House debates

Tuesday, 11 March 2008

Skills Australia Bill 2008

Second Reading

8:44 pm

Photo of Tony SmithTony Smith (Casey, Liberal Party, Shadow Minister for Education, Apprenticeships and Training) Share this | Hansard source

I will just take a brief moment to support the earlier remarks of the shadow minister for employment participation, apprenticeships and training, the member for Boothby, on behalf of the opposition. As he said, we give this bill qualified support but we do so thinking that there are a number of pitfalls and potential flaws that the new government should very much take heed of. Let me first of all deal with some of what the previous government did. Over a 12-year period from 1996 we had record apprenticeship funding and record apprenticeship growth. As the member for Boothby outlined, we introduced a range of incentives and initiatives to promote trades and apprenticeships. A great number of those—nearly all in fact—are being scrapped as the price of Skills Australia.

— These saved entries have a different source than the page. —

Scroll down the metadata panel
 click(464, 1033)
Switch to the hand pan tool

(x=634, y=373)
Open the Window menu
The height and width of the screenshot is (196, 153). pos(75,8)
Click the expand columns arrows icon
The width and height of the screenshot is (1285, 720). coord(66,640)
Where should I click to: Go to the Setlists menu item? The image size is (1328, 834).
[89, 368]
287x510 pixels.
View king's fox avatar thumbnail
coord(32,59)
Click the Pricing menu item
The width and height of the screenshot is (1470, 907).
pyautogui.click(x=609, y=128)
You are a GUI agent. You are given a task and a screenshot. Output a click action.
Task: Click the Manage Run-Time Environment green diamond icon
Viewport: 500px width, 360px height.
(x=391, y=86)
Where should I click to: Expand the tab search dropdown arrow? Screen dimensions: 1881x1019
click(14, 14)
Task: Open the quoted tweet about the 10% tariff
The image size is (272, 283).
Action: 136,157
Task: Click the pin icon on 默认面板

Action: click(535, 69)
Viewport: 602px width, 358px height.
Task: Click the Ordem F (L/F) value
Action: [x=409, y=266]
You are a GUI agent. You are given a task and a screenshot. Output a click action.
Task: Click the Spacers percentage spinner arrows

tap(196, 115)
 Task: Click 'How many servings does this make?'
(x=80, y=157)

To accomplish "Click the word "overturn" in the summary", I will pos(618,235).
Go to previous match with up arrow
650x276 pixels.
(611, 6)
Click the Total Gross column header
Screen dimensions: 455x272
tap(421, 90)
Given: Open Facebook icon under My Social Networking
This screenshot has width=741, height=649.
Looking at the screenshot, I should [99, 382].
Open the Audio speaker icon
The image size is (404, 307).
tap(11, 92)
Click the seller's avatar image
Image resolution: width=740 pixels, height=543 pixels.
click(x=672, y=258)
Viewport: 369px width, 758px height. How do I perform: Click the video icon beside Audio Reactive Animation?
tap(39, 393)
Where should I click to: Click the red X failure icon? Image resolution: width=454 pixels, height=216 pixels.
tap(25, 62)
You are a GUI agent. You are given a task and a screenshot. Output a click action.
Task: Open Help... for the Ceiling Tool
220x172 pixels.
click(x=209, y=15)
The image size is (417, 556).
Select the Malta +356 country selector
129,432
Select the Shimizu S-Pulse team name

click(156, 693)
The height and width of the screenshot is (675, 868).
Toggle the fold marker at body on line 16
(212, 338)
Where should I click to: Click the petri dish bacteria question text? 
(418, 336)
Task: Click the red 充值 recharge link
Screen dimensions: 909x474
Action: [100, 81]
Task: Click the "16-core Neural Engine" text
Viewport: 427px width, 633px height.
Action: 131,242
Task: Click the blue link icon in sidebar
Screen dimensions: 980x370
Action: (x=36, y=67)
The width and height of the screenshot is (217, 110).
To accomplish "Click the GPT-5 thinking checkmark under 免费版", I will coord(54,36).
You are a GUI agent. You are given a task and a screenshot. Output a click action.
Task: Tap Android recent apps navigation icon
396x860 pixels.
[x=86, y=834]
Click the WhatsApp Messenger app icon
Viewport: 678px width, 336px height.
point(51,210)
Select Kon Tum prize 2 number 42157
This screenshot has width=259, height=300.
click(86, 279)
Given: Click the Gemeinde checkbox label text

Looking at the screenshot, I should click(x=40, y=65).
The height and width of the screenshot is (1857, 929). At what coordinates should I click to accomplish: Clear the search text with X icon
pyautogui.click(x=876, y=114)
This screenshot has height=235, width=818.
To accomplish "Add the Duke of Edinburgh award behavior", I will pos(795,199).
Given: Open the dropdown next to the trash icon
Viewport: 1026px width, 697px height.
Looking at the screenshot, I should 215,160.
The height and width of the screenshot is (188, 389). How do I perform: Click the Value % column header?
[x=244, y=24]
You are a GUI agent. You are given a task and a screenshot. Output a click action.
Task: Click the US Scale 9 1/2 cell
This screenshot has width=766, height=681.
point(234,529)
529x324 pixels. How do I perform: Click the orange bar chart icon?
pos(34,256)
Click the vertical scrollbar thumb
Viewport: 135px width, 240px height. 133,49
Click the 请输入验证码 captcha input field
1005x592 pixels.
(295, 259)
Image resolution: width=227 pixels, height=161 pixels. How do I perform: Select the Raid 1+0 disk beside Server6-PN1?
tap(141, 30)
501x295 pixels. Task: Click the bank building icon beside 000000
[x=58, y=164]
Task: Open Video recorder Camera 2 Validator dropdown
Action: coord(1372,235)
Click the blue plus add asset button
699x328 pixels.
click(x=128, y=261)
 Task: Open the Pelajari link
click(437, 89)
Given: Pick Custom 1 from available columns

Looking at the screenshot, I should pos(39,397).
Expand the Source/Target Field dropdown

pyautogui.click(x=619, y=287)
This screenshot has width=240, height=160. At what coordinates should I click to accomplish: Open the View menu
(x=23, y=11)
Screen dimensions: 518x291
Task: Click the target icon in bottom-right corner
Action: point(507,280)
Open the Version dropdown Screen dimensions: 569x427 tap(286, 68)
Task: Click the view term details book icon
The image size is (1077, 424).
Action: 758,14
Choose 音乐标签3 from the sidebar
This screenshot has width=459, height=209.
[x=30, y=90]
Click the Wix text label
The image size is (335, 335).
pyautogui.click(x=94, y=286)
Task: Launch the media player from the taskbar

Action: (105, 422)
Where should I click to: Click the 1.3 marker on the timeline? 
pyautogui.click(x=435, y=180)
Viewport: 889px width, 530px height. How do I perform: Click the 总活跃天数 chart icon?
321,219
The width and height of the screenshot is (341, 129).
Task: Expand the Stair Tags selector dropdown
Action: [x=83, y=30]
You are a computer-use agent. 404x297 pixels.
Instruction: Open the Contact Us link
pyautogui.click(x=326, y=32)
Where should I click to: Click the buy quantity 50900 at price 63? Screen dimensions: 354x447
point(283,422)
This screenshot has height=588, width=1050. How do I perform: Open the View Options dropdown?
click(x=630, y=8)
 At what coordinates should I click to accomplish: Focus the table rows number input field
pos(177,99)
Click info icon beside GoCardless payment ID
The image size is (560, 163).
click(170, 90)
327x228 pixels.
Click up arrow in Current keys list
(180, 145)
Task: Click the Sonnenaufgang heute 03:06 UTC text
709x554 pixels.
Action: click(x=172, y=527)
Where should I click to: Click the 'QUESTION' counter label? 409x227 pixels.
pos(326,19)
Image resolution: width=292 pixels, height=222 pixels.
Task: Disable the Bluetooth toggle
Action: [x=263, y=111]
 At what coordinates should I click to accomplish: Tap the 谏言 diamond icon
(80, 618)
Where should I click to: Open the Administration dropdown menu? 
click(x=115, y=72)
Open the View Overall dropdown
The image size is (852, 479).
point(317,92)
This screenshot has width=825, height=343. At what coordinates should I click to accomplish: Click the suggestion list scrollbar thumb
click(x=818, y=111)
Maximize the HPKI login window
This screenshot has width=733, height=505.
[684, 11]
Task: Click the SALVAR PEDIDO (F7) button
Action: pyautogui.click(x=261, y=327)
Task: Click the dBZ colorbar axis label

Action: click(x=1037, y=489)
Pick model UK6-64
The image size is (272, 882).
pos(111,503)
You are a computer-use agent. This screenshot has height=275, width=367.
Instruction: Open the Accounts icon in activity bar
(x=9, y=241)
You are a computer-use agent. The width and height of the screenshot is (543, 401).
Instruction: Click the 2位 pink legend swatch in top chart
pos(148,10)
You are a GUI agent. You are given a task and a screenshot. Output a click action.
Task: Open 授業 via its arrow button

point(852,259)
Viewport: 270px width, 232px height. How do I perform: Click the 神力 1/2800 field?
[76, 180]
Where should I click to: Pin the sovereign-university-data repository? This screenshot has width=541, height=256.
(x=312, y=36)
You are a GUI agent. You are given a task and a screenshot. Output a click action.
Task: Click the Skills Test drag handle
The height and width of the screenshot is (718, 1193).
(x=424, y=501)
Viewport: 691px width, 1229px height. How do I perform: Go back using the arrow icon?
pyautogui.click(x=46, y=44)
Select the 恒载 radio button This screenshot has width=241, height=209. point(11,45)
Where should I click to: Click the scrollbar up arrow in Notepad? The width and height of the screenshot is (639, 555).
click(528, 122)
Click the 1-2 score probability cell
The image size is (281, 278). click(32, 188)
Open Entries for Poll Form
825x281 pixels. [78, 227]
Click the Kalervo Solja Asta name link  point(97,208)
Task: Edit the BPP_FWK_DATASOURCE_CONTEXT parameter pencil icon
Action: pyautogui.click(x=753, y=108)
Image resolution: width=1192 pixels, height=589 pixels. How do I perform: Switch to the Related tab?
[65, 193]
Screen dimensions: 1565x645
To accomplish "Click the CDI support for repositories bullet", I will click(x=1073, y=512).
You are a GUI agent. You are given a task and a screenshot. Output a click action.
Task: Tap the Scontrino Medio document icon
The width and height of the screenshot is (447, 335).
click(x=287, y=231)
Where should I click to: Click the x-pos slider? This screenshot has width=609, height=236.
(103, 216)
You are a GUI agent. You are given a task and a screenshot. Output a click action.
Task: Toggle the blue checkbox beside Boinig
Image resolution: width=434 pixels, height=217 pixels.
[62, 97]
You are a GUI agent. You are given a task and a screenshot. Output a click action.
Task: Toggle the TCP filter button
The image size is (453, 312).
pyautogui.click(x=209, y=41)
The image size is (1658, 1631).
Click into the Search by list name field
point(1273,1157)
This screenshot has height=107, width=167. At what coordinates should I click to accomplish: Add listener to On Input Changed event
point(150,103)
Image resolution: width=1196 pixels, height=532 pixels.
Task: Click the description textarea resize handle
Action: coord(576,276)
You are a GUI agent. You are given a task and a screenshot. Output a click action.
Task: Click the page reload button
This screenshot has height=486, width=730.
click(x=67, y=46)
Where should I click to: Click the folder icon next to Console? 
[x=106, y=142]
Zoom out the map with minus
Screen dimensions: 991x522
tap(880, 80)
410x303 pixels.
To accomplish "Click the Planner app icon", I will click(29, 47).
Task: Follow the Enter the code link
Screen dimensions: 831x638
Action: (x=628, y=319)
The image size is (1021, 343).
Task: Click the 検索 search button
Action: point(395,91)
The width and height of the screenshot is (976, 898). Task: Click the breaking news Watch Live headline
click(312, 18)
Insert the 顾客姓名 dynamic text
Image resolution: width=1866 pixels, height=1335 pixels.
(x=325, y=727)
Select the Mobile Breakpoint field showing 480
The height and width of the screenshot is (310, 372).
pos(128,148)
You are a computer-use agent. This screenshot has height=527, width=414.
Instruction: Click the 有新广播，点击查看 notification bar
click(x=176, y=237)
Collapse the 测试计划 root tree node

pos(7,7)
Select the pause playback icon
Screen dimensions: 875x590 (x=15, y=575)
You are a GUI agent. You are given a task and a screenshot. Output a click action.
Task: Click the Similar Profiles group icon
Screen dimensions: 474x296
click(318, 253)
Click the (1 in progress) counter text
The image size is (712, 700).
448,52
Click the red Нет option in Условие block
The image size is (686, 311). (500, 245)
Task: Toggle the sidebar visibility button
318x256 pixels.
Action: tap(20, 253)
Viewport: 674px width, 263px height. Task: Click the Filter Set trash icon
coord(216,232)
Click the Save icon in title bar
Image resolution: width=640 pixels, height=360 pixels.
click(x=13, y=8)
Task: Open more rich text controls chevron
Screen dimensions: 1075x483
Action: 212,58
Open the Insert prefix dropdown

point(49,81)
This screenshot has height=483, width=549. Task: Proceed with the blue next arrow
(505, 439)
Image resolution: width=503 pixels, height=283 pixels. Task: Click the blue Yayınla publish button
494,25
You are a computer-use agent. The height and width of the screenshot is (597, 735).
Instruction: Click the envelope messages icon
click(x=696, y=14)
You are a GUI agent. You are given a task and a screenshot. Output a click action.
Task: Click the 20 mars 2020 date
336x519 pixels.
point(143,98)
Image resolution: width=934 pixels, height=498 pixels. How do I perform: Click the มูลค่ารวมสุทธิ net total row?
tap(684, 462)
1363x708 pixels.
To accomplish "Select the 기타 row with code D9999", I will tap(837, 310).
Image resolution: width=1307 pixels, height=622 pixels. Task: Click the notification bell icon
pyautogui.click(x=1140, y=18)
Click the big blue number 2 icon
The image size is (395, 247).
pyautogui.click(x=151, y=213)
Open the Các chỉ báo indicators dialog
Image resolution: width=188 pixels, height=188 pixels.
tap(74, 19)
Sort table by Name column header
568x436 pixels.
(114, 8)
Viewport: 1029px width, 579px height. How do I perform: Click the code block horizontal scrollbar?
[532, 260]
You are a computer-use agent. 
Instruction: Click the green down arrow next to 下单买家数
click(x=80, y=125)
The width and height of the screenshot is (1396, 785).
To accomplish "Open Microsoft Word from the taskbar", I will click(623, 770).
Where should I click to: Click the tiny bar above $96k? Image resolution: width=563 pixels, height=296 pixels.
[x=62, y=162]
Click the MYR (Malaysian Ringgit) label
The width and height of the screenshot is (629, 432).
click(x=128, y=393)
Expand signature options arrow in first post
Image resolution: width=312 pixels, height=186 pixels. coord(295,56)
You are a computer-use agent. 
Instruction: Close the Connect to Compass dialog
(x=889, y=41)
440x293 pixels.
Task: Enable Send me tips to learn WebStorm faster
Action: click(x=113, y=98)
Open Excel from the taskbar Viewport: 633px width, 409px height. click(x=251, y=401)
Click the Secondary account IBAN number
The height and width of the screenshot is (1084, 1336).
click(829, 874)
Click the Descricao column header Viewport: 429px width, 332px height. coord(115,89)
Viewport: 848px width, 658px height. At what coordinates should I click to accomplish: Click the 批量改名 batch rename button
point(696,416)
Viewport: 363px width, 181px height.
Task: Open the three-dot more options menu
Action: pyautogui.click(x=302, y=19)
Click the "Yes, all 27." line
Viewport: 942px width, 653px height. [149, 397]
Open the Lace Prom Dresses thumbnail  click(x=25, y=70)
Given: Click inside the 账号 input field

But let me first deal with some of the substance, as the member for Boothby did, and deal with the remarks of the previous speaker. Forecasting of this nature is notoriously difficult. I know the previous speaker acknowledged that. He also needs to acknowledge that the track record of this is not good, not just in Australia but anywhere in the world. That is a fact. Throughout the world no-one has done this well, and to put all of the eggs in one basket with this new body is certainly ambitious. If it works everyone will be happy. This is not a political point, but that needs to be recognised very much up front. As the member for Boothby said, the personnel of the seven-member board, how the board works, how those personnel interact with the industry skills councils and how all that plays out on the ground where it really matters will be critical. As he also said, creating places of itself looks and sounds good but creating a place does not mean that that place will be filled. In that sense, it will very much need to be the slickest and smoothest bureaucratic operation that this town has ever known if it is really going to work in the way those opposite hope it does.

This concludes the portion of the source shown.